New York governor: Limo that crashed shouldn’t have been on the road
SCHOHARIE, N.Y. — The supersized limousine that crashed and killed 20 people outside a country store failed a safety inspection last month and shouldn’t have been on the road, and the driver wasn’t properly licensed, New York’s governor said Monday.
The state moved to shut down the owner, Prestige Limousine, as state and federal authorities investigated the cause of Saturday’s wreck in Schoharie.
The crash about 170 miles north of New York City came three years after another deadly stretch-limo wreck in New York state spurred calls for Gov. Andrew Cuomo to examine such vehicles’ safety. It was not clear whether the state took any steps to do so.
As victims’ relatives tried to come to grips with the tragedy that happened as a group of friends and family were on their way to a 30th birthday celebration, authorities had yet to say how fast the limo was going, whether its occupants wore seat belts or what caused the vehicle to run a stop sign.
Investigators were conducting autopsies, including on the driver, to see if drugs or alcohol were factors, and the National Transportation Safety Board was also looking into whether the limo had any mechanical problems.
But officials already saw some red flags, Cuomo said: The driver didn’t have the necessary commercial license, the limo had been cut apart and lengthened in a way Cuomo said violated federal law, and the vehicle failed a state inspection that examined such things as the chassis, suspension and brakes.
“In my opinion, the owner of this company had no business putting a failed vehicle on the road,” the governor said while attending a Columbus Day Parade in New York City. “Prestige has a lot of questions to answer.”
A call to Prestige Limousine’s office in Gansevoort went unanswered.

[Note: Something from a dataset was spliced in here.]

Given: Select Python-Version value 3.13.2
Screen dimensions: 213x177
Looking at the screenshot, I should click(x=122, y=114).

Federal records show the company has undergone five inspections in the past two years and had four vehicles pulled from service.
The limousine, built from a 2001 Ford Excursion, ran a stop sign at an T-shaped intersection at the bottom of a hill and slammed into an unoccupied SUV at the Apple Barrel Country Store and Cafe, a popular stop for autumn leaf-peepers.

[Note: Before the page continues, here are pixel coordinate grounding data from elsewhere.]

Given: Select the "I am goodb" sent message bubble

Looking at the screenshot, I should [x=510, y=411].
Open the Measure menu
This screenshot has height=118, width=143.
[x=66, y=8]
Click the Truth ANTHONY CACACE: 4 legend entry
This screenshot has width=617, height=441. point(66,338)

The wreck killed two pedestrians and all 18 people in the limousine, including four sisters who were headed with friends and relatives to a brewery for a party for one of the sisters.
The four sisters’ aunt, Barbara Douglas, said they had felt “they did the responsible thing getting a limo so they wouldn’t have to drive anywhere.”
“My heart is sunken. It’s in a place where I’ve never felt this type of pain before,” said Karina Halse, who lost her 26-year-old sister Amanda.
A vigil was planned Monday night in Amsterdam, where some victims lived.
The crash appeared to be the deadliest land-vehicle accident in the U.S. since a bus full of Texas nursing home patients fleeing 2005’s Hurricane Rita caught fire, killing 23. Saturday’s wreck was the nation’s deadliest transportation accident of any kind since a 2009 plane crash near Buffalo, New York, killed 50 people.
Limousines built in factories are required to meet stringent safety regulations. But luxury cars that have been converted to limos like the one in Saturday’s crash often lack certain safety components, such as side-impact air bags, reinforced rollover protection bars and accessible emergency exits.
There are few federal regulations governing limos that have been modified after leaving the factory. Regulations often vary by state and even local governments.
“It certainly is the Wild West out there when it comes to limousines and stretch vehicles,” said National Safety Council CEO Deborah A.P. Hersman, who would like to see uniform state limousine regulations across the nation.
Ford said it has never made its own stretch version of the Excursion SUV. The automaker has a program that certifies companies that modify vehicles to Ford specifications, but it was unclear whether the limo in Saturday’s crash was altered by one of those companies.
There were 12 wrecks — and a dozen crash deaths — involving large limos from 2012 to 2016, according to the National Highway Traffic Safety Administration. That compares with over 157,000 crashes and over 171,000 deaths involving all types of vehicles during that period.
But some big-limo wrecks caught the public’s attention and prompted pleas for more oversight.
Five women out for a bachelorette party were killed in 2013 when their stretch limo caught fire in Northern California because of friction between the drive shaft and the rear floorboard. After a stretch limousine was T-boned and nearly torn in half on New York’s Long Island in 2015 — killing four women on a winery tour — a special grand jury implored Cuomo to examine the safety of such vehicles.
It appears the task force was never formed, and nearly three years after the grand jury’s recommendation, it was unclear what, if anything, Cuomo’s administration did in response.
“I don’t know if there was a task force set up,” the governor said Monday, while suggesting that Saturday’s crash didn’t necessarily point to a need for more regulation.
“Sometimes, people just don’t follow the law” that already exists, he said. “And that may very well be what happened here.”
The New York grand jury report recommended state lawmakers require stretch limousines that seat nine or more passengers to meet the stricter inspection regulations that apply to buses.
Lawmakers, including Democratic Sen. Chuck Schumer of New York, asked federal officials several years ago to implement higher safety standards for stretch limos modified after leaving the manufacturer.